Costa Rica is currently rated as BB (elevated vulnerability to default risk, more susceptible to adverse shifts in business or economic conditions; still financially flexible).

“The RWN on Costa Rica’s IDRs reflects acute financing constraints facing the sovereign, which pose risks to its ability to meet budgetary obligations and debt maturities in the remainder of 2018, including a loan from the central bank (BCCR). This comes against the backdrop of persisting uncertainty around lawmakers’ ability to pass effective legislation to contain the country’s high and widening fiscal deficits. Fitch will review the rating in the next one to three months in light of the outcome of the pending fiscal reform legislation, its impact on the budget deficit and the government’s financing situation. This review to resolve the RWN could result in a downgrade of one or more notches”
, explains the press release.

The rating agency emphasizes that the government’s financing needs have become increasingly burdensome which has led the government to borrow from the local capital market.

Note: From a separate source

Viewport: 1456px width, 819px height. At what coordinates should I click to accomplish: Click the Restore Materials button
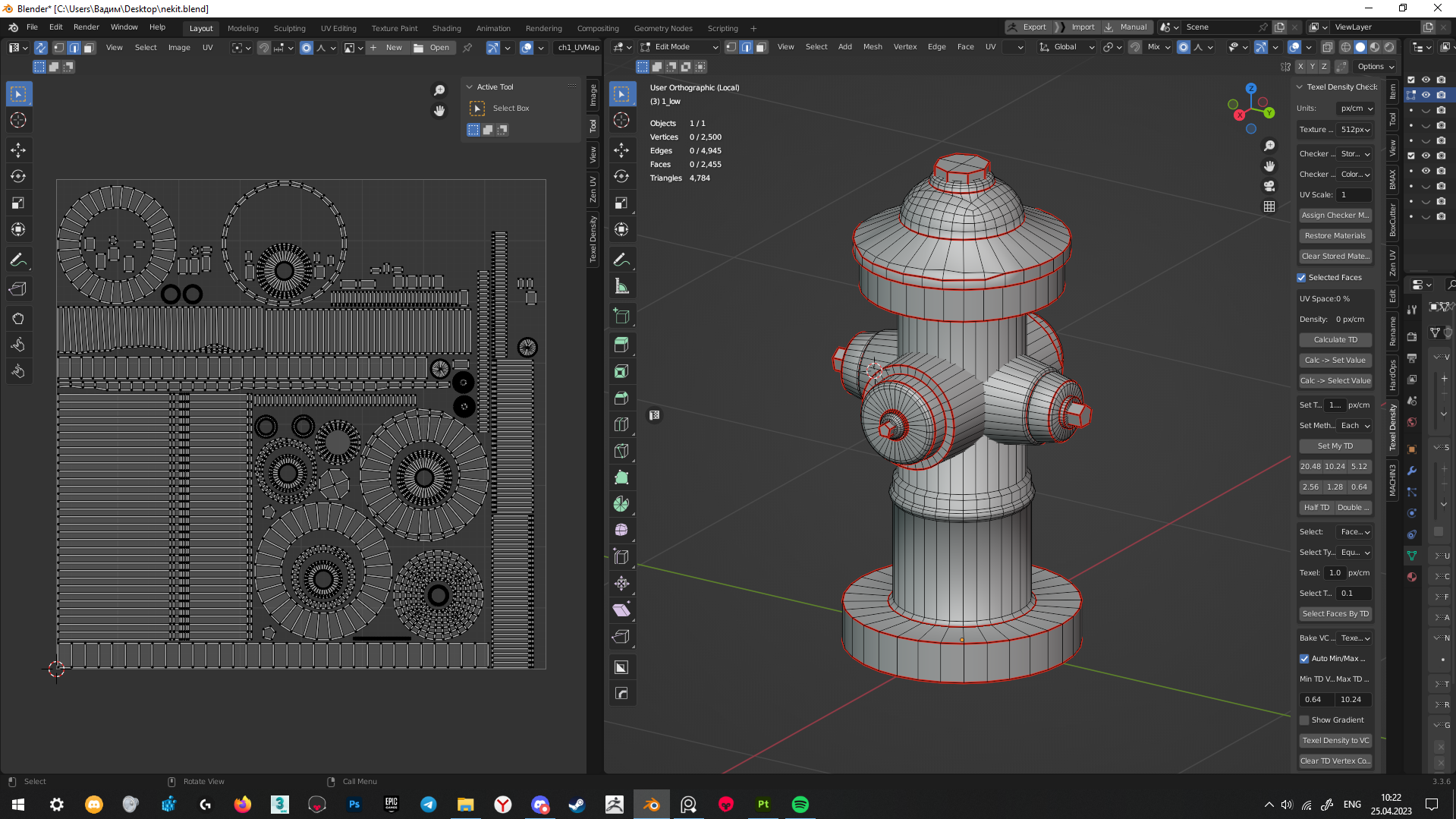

“Fitch expects the passage of the fiscal reform before year end. The reform, nevertheless, is likely to contribute a relatively small share of the fiscal adjustment that would be needed to stabilize rising government debt, according to Fitch’s estimates. The government’s plan to comply with the spending cap is not yet clear, and it could be challenged by pressure from public sector unions and other legal requirements affecting budgetary allocations. Moreover, Fitch sees a risk of reform fatigue following the difficult political negotiations and social backlash that faced the pending reform. These risks pose challenges to implementing additional measures designed to further narrow the deficit and stabilize the debt metrics.”
Fitch concludes by affirming that economic growth is relatively resilient “but signs of negative spill-overs are emerging” and also that the continued uncertainty around the fiscal reform and the government’s financial needs have generated pressures on the exchange rate.